Como já registrado por Machado (1995, p. 319), João Capistrano de Abreu (1853- 1927) é considerado o iniciador das ideias de Ratzel no pensamento brasileiro, fazendo uma relação entre “zonas naturais e antigas áreas coloniais”. Sua proposta era aproximar as interpretações da antropogeografia de Ratzel com o meio físico, a organização social com o povoamento no país. Em certa medida, seu caminho teórico traz a ideia de colocar o Brasil ao lado dos países europeus. Esse propósito foi levado adiante por um conjunto de intelectuais que buscavam criar um estilo de pensamento e modelo no campo da academia e do ensino. Era o progresso em nome da civilização. Conhecimentos que legitimavam outros saberes acadêmicos, escolares e que fortaleciam o campo do ensino e da produção científica que vinha se desenvolvendo no Brasil. Nesse sentido, não podemos tomar os diferentes autores citados de forma isolada, mas vinculados às diferentes instituições das quais participavam e que representavam, por sua vez, seu contexto maior de discussão intelectual.
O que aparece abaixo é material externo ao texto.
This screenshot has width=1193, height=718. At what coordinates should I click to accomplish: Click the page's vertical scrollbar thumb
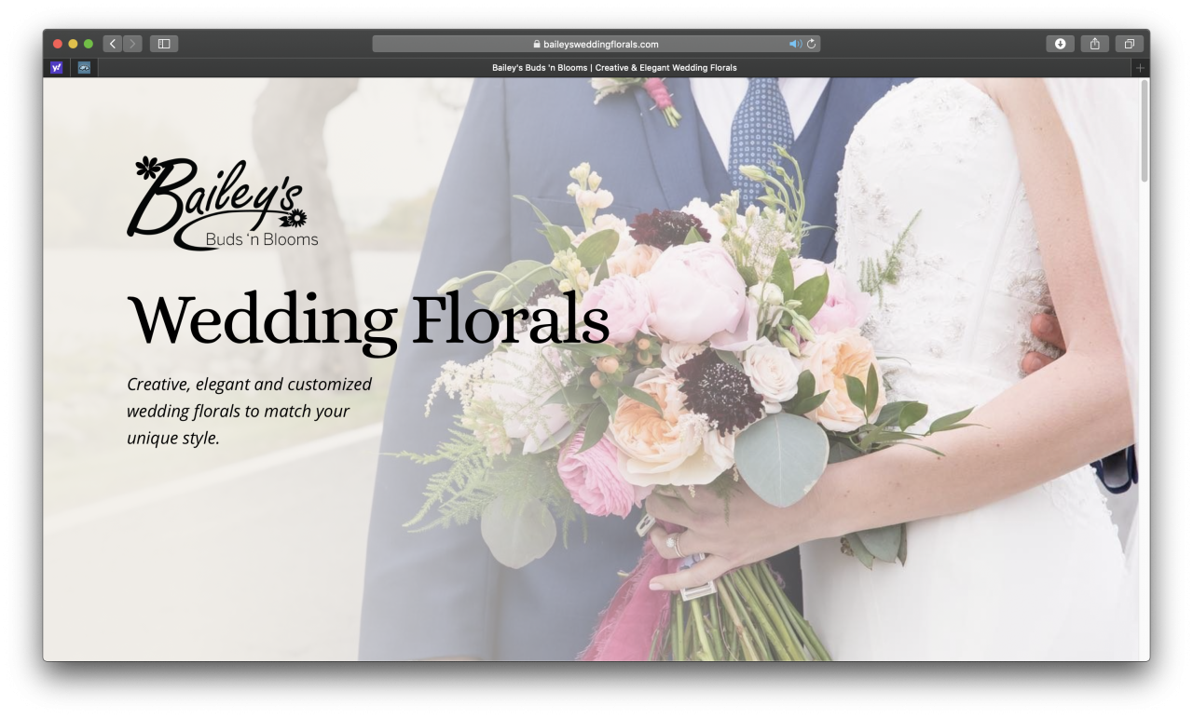click(x=1144, y=130)
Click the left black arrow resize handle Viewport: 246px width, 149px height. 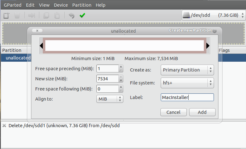click(41, 46)

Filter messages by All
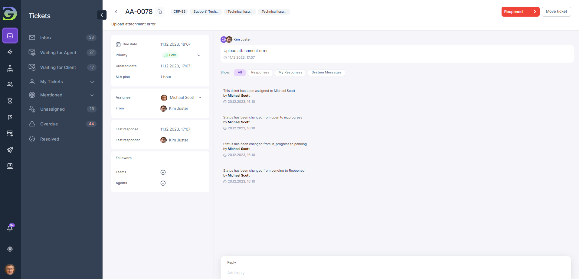[x=240, y=73]
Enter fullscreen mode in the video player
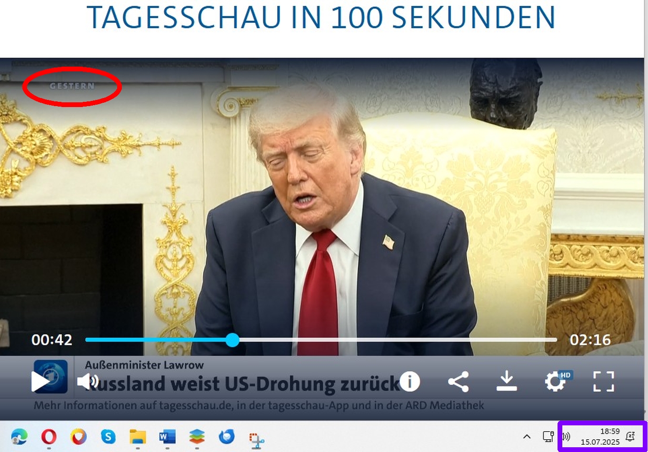Image resolution: width=648 pixels, height=452 pixels. click(x=603, y=382)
Acreditamos que é preciso pensar na relação das ideias dos autores, no conjunto com o momento em que estavam vivendo, passando por influências teóricas e metodológicas específicas que refletem nos diferentes campos dos saberes. Muitos dos autores que integraram o final do século XIX

como registra Schwarcz (1993, p. 65), eram denominados “homens de ciência”, que tinham espaços privilegiados para a produção de ideias e teorias para seu reconhecimento político e social. Teorias essas que foram utilizadas no Brasil e na África como forma de justificar a colonização e a presença dos europeus.

Um dos difusores desse pensamento no Brasil foi Gilberto Freyre (1947), que recebeu forte influência do salazarismo português como um fenômeno que ajudaria a levar a colonização aos povos inferiores. A tese defendida por Freyre (1947, p. 84), sobre a “revolução social e cultural”, favorecia o entendimento do colonialismo português nas colônias africanas como no Brasil. Segundo ele, a colonização portuguesa foi agradável, protetora e humanitária com suas colônias. Exemplo desse fato foram as perpetuações das ideologias e saberes acadêmicos nos boletins da Sociedade de Geografia de Lisboa, publicados em novembro de 1940, a respeito da população africana, que foi denominada de “selvagem” e composta de indígenas subalternos84, registros que demonstram o estatuto dos

indígenas por meio de decretos e regulamentações da organização do território. Trataremos posteriormente como essas ideias desenvolvidas no início do período republicano são discutidas, rompidas ou postergadas no desenvolver dos anos, no território do livro escolar.